EXERCISE REQUIREMENTS — Find the word "Task" in the listing below, then return every line it appears in.

EXERCISE DATA: Begin

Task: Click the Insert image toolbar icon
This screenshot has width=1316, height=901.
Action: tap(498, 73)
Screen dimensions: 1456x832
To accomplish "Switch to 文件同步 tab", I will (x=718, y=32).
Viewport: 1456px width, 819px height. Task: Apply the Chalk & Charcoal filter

EXERCISE DATA: End

FINISHED EXERCISE —
Task: Click the Insert image toolbar icon
Viewport: 1456px width, 819px height. Task: Apply the Chalk & Charcoal filter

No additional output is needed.